Expertos en seguridad han descubierto una nueva técnica de ataque que están usando los hackers y que les permite infectar ordenadores con un alto nivel de éxito. Para hacerlo, se aprovechan de las debilidades que tienen los archivos ZIP y la forma en la que los antivirus y los programas los analizan.
El equipo de especialistas de Perception Point ha cazado a una serie de hackers que están utilizando esta nueva técnica de la que te hablamos. Como mencionan, parece que se trata de una tendencia al alza, así que sería importante estar al tanto de lo que supone la amenaza.
Encadenando archivos ZIP
Lo de encadenar archivos ZIP hasta el infinito no es algo nuevo. De manera particular muchos usuarios lo han utilizado como sistema de seguridad y privacidad durante años. Solo tienes que ir metiendo un ZIP en otro ZIp en otro ZIP hasta que te canses y luego dejar los archivos protegidos en el último de ellos. No obstante, los hackers, cómo no, han encontrado la forma de evolucionar este proceso para que se pueda transformar en una técnica de ataque que resulte muy maliciosa.
Y lo que están haciendo es justamente eso, encadenar archivos ZIP, pero de una manera tan desarrollada que los sistemas de seguridad acaban por no detectar la amenaza que se esconde dentro. La concatenación de archivos ZIP podría ser una de las principales amenazas de final de 2024, aunque la buena noticia es ver que se han activado las alarmas y que eso seguro que hace que los expertos se pongan las pilas.
¿En qué consiste el ataque?
Para comenzar, los hackers parten de la creación de un mínimo de dos archivos ZIP, pero normalmente es una mayor cantidad. En uno de ellos al azar esconden la infección, que se trata de un malware de tipo troyano dirigido a desbaratar todas las defensas de los equipos afectados. Los demás archivos ZIP están llenos de contenido, pero resulta totalmente inocuo. La trampa está en que esos otros archivos ZIP sirven de cobertura para que, aparentemente, todo parezca que se encuentra en orden.

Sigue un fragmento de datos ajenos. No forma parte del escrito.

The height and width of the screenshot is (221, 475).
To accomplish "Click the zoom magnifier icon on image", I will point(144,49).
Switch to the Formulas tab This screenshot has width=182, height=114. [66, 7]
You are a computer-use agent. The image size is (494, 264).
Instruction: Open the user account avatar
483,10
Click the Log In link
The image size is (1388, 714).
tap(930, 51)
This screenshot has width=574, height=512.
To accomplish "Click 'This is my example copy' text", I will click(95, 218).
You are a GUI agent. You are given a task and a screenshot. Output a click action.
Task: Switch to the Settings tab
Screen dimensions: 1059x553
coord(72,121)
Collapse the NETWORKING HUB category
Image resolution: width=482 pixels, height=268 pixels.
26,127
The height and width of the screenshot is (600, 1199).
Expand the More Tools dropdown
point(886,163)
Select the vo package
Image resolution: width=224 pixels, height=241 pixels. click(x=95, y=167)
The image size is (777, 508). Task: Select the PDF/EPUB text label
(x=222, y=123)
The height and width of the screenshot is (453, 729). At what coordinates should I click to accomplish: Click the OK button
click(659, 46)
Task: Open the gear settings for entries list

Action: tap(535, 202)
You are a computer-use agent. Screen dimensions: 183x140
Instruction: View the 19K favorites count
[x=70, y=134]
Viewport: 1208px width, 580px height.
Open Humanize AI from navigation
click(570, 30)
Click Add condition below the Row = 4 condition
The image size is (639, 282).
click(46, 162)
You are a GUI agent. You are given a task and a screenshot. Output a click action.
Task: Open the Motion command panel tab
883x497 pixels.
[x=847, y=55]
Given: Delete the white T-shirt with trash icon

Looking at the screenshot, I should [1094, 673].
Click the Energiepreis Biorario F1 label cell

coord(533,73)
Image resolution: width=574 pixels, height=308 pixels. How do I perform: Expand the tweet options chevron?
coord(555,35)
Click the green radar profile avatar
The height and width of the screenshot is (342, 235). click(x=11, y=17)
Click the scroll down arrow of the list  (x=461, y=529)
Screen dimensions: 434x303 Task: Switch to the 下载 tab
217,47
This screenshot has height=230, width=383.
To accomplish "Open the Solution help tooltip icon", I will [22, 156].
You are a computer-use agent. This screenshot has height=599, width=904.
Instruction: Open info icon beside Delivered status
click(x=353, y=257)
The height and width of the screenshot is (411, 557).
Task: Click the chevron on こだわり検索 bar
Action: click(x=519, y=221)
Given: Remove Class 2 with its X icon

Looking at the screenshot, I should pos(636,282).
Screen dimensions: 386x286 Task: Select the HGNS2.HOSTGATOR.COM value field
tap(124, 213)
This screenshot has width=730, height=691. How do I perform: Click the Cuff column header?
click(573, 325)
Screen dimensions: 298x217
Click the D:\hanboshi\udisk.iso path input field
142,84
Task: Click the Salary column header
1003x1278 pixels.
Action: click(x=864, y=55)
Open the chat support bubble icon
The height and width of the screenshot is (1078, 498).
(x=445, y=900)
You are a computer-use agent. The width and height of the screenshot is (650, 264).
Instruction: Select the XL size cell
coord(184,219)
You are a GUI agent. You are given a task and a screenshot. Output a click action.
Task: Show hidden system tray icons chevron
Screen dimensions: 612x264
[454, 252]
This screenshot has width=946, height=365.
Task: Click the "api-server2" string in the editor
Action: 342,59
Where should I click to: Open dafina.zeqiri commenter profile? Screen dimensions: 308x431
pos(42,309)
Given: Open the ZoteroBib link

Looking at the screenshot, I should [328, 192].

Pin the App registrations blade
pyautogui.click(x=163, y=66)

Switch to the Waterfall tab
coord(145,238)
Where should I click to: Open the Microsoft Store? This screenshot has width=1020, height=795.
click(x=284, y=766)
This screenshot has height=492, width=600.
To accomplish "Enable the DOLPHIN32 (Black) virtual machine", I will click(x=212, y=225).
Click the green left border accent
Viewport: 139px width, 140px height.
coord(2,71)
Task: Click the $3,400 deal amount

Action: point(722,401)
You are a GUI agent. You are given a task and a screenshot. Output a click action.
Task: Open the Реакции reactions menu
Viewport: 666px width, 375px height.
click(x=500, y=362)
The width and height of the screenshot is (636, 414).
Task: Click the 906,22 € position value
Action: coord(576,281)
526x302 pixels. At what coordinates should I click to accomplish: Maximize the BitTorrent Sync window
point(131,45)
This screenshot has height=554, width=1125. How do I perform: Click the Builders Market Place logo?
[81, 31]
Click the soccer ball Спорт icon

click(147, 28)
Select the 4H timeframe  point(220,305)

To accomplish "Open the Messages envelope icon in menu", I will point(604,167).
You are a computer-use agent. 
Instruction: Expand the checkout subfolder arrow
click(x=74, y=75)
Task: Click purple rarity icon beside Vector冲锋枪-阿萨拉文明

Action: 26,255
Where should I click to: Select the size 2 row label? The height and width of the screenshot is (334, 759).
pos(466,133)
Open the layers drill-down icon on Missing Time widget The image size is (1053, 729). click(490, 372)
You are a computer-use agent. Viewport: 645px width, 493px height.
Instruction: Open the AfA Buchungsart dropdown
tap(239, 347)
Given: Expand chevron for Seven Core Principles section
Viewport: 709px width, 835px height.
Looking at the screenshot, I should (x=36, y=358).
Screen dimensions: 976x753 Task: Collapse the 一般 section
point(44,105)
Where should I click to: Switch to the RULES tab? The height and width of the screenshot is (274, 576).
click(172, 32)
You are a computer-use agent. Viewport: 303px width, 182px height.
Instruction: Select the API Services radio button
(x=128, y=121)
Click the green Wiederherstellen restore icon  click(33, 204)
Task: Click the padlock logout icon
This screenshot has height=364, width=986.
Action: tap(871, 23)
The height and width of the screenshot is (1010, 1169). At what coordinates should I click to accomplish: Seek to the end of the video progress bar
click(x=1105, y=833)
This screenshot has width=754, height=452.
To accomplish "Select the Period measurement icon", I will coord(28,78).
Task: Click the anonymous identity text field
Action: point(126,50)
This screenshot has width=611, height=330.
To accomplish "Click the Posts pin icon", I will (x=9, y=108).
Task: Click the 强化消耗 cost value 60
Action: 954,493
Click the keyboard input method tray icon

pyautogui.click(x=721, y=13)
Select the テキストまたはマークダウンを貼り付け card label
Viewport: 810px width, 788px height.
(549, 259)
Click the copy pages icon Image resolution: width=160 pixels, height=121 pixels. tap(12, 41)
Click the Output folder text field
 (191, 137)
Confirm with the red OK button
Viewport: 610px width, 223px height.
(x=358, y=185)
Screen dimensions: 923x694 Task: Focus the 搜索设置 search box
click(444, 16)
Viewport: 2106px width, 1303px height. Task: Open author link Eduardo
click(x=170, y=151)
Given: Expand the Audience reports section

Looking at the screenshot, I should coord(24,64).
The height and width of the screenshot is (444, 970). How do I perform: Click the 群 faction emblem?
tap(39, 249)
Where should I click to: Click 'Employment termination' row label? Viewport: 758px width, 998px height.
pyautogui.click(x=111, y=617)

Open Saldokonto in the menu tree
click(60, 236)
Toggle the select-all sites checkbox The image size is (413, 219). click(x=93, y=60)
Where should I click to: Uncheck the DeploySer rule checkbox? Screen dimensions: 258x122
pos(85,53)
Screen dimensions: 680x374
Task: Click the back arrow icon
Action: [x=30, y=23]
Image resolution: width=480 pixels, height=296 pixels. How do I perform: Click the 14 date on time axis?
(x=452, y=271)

Luego estos archivos se encadenan uno con otro mediante la información de datos binarios y, entre todos ellos, se crea un archivo ZIP que es el que se manda de manera directa a la víctima. Como ya te puedes imaginar, lo que recibe el usuario es un solo archivo y luego, en su interior, es donde se encuentra una robusta estructura de documentos, carpetas y archivos con sus propios marcadores establecidos por los hackers. A partir de aquí, la manera en la que está preparado el archivo ZIP de la infección genera una respuesta distinta dependiendo del programa con el que se abra.
Desde Perception Point solicitan a empresas y usuarios que quieran evitar riesgos que utilicen programas que les proporcionen garantías y seguridad en los procesos de apertura de estos archivos. Ellos han hecho una prueba con tres programas distintos: 7zip, el Explorador de archivos de Windows y WinRAR. Los resultados han variado sensiblemente entre un caso y otro.
WinRar, al analizar la estructura de carpetas del ZIP, muestra todos los archivos, incluyendo el que está infectado con el virus. En el caso del Explorador de archivos de Windows, mencionan que es común que se genere un error y que no pueda abrir el archivo. Sí que lo abriría en el caso de que el usuario cambiase la extensión de ZIP por WinRar, pero mostrando únicamente hasta el segundo ZIP de la serie. Por último, con 7zip solo se lee el primero de los archivos ZIP, dejando el resto en el aire. Eso sí, al menos muestra un mensaje indicando que, al descomprimir todo el ZIP, se podrían descargar archivos desconocidos. Pero, en cualquier caso, no parece suficiente medida defensiva. Dicho esto, los expertos en seguridad que han realizado el descubrimiento remarcan la importancia de tener cuidado con los archivos ZIP que se abren, sobre todo si tienen una estructura de ZIPs internos como los que hemos mencionado.